心の乱れは第1エアに出た。バックフリップ(後方宙返り)で着地した直後、スキーが流れるミス。第2エアの前方宙返りでは尻もちをつき、決勝最下位の12位に終わった。だが、里谷はこの大会を前向きにとらえた。予選の第2エアで成功した前方宙返りを公式試合で初めて試みると、きれいに着地してみせたのだ。「前進があったと思う」。

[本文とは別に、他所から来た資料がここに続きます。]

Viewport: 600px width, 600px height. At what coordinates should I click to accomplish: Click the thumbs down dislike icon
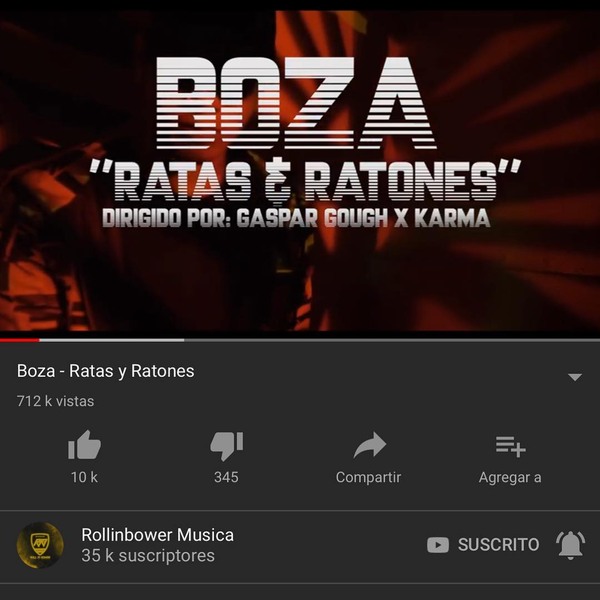point(227,446)
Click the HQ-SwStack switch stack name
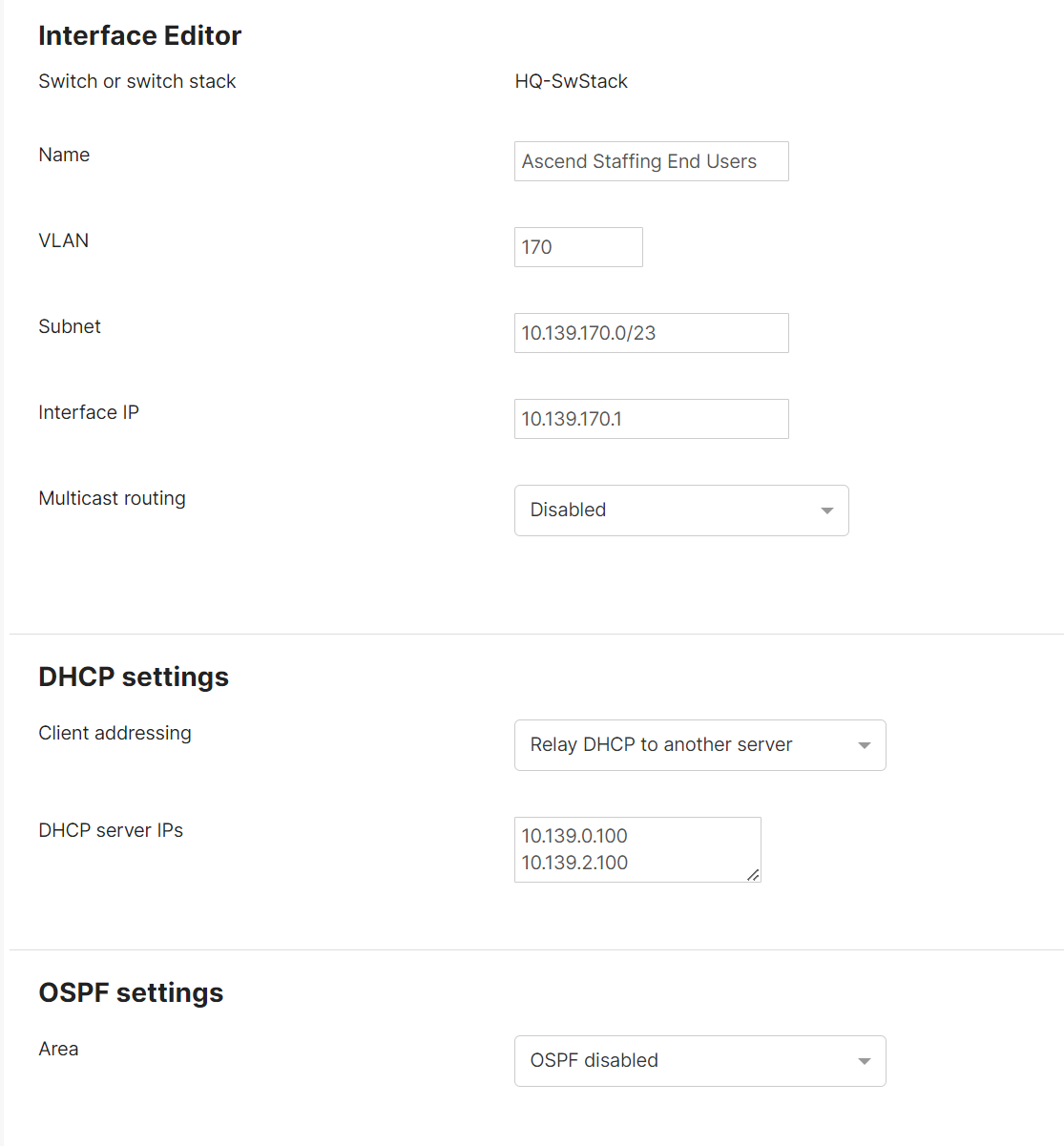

高難度の前方宙返りは女子で試みる選手が少なく、決まったときに高い得点が出やすい。里谷は昨年11月から精力的に取り組んできた。「予選のエア点は全体の2位。自分が目指していたところより高いものが出る」と、実感した。19日の練習で腰を強打し、その後のW杯2戦は欠場を余儀なくされた。恐怖心はまだ、ぬぐい切れていないが、五輪前のステップになることは確か。3大会連続の五輪メダル獲得へ、光がみえた。
★尾崎「大満足」自己最高の5位
大会前は風邪をひいたうえ右手の親指を痛めた尾崎だったが、試合本番になって若さを爆発。W杯で自己最高の5位に食い込み「結果は大満足」と笑顔。高さのあるエア技が武器。ときには飛びすぎて失敗することもあるが、この日はうまくコントロールして華麗に舞った。「(ゴールまで滑りを)通せたのがよかった」。
小1から本格的に競技を始め、東京・青稜高3年で今春からは早大への進学が決まっている。採点競技であるモーグルでは、審判員への名前の浸透度も大切な要素。知名度の低い尾崎にとって、五輪間近の時期に好成績でアピールしたのは大きい。